Rathburn Fuller, the second son of General John B. Fuller, was born in Toledo in 1857. Rathburn received his primary and secondary education in the public schools of the city.("Rathburn Funeral Rites Saturday," Toledo Blade 17 December 1937). Upon completing his high school studies, Rathburn attended law school at the University of Michigan. Two Years into his program, however, he had to end his matriculation due to economic hardships. Following his abrupt change of plans, Rathburn returned to Toledo. He found employment with the firm of Haynes Potter & Beckwith and was admitted to the bar in 1879. (Ibid.)
Shortly after starting with Haynes, Potter, and Beckwith, Fuller married Katherine Grout of Detroit, Michigan.Exact date unknown. In 1881, Rathburn started the law firm of Collings & Fuller where he practiced law until 1888 and also served as deputy clerk for the U.S. district court and then as U.S. commissioner. ("Rathburn Funeral Rites Saturday"), Following his departure from Collings & Fuller, Rathburn added his name to the law firm of Swayne, Hayes & Tyler. After the deaths of Mr. Swayne and Mr. Birchard, Fuller continued to opera
te the office under his own name. (Ibid.)

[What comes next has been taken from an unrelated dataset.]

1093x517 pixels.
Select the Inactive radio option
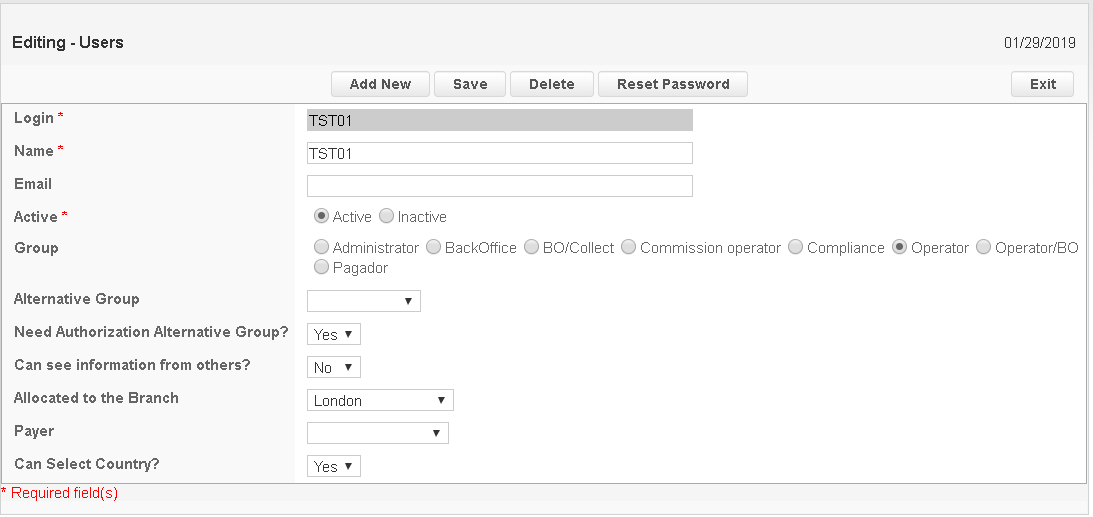point(386,216)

In addition to his legal affiliations with the American and Toledo Bar Associations, Rathburn was active in several different organizations including the Ohio Society of New York, the Toledo Elks, the Toledo Club, the Chamber of Commerce and the Inverness Club. Fuller also had a myriad of financial concerns, holding large amounts of stock in the Toledo Trust Co., the National Bank of Toledo, Toledo Edison, Bostwick Braun, Toledo Scale and Libbey Owens Ford. He was also a trustee of the Toledo Museum of Art, the Edward Drummond Libbey Trust and Vice President of the Toledo Zoological Society. (Ibid.)

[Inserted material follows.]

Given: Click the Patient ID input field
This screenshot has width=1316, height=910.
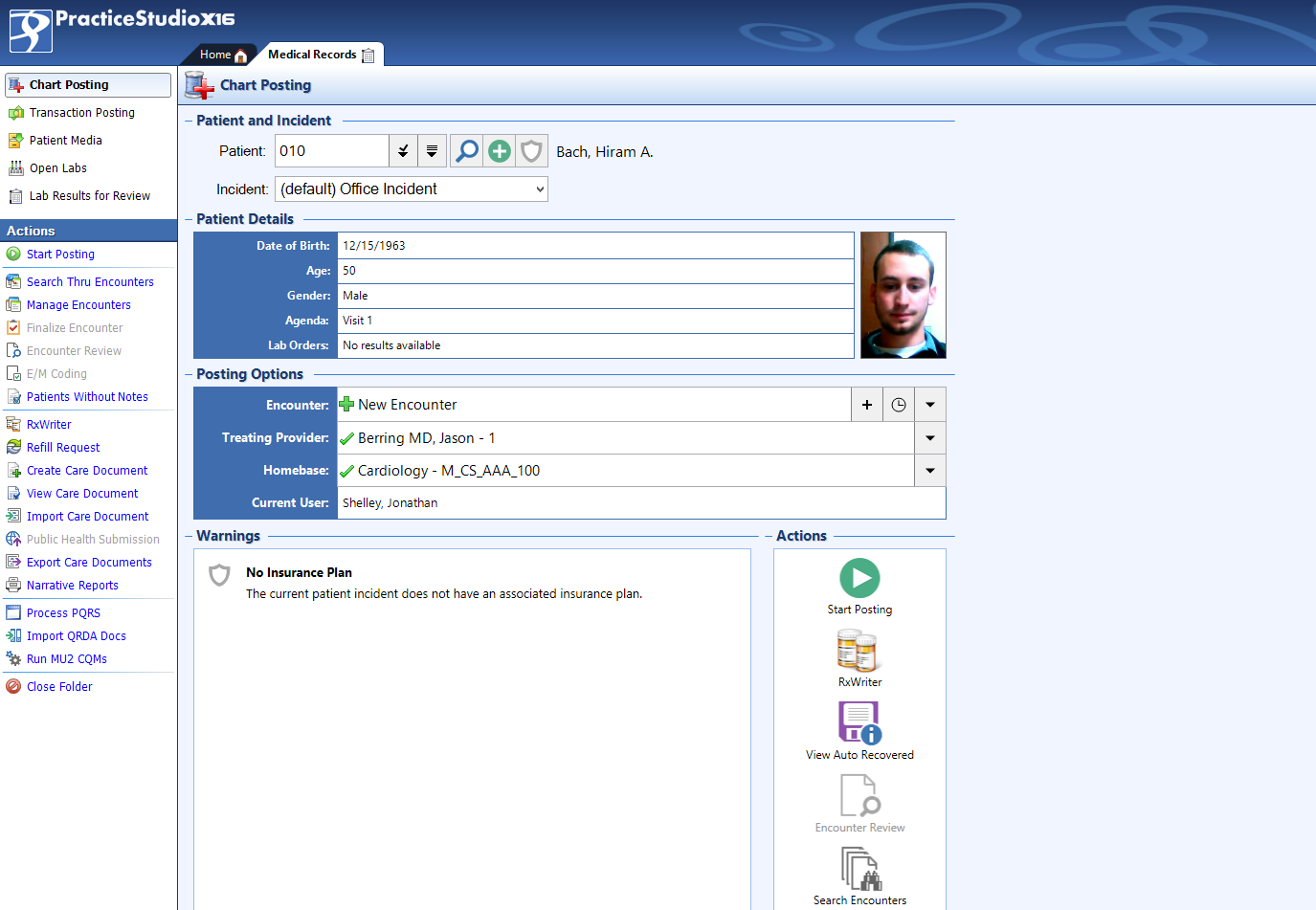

Fuller retired from professional life in 1907 and died at the age of 80 of a heart attack on December 16, 1937. ("Noted Toledo Lawyer Dies," Toledo Times 17 December 1937). Upon his death in December 1937, Rathburn Fuller left the majority of his estate, approximately $150,000 to his wife Katherine. ("Institutions Are Helped by Attorney," Toledo Times 21 December 1937). Mrs. Fuller, who died at the age of 93 in 1953, used the bulk of her inheritance for philanthropic purposes, donating large amounts of money to the Toledo Nurses Association, the Toledo Museum of Art, the Toledo Zoological Society and the Toledo Hospital. ("K.G. Fuller: Attorney's Widow Was Philanthropist," Toledo Blade, 2 December 1953.)